*Problem*:
Transcribe the records from the line with "This screenshot has height=793, width=1077." through the line with "Action: pos(315,57)", keeping every character as it stands and leaving out the pictures.

─── Data for this task ───

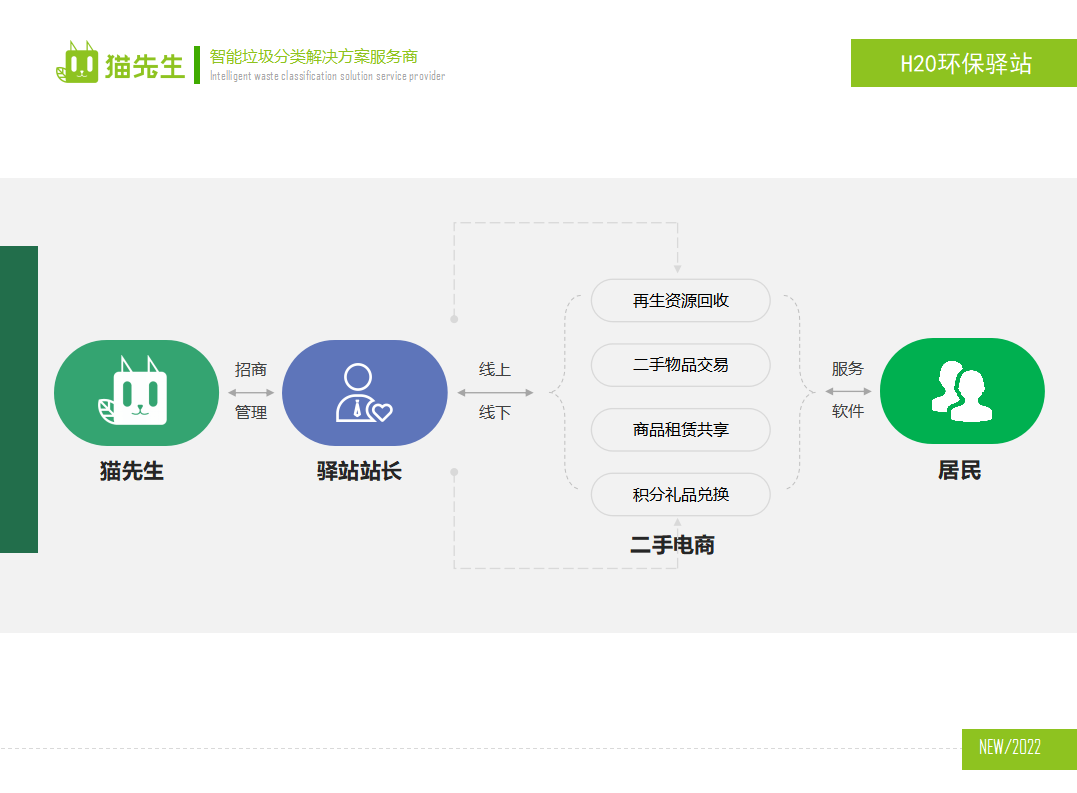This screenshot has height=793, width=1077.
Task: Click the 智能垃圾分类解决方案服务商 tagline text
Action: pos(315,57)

───
─── Data for this task ───

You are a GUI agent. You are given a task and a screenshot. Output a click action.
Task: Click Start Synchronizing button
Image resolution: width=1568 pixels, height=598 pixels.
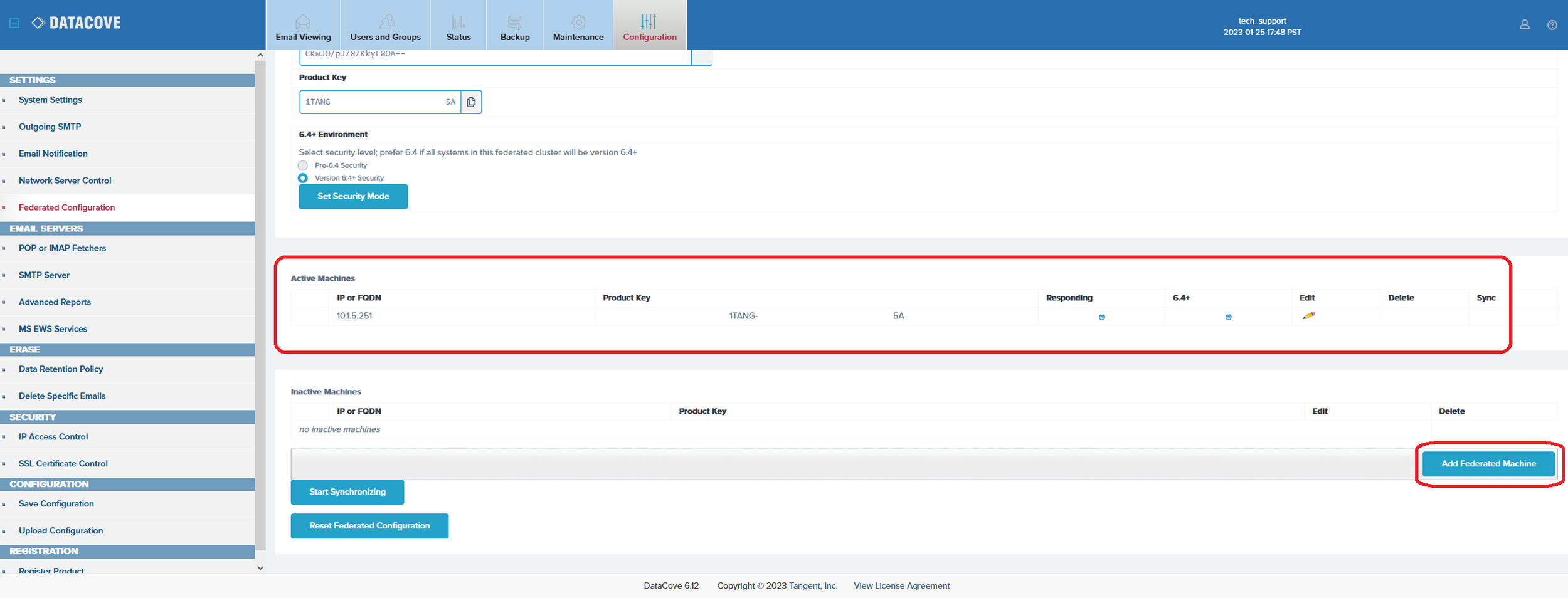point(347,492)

───

*Written solution*:
This screenshot has height=793, width=1077.
Task: Click the 智能垃圾分类解决方案服务商 tagline text
Action: pos(315,57)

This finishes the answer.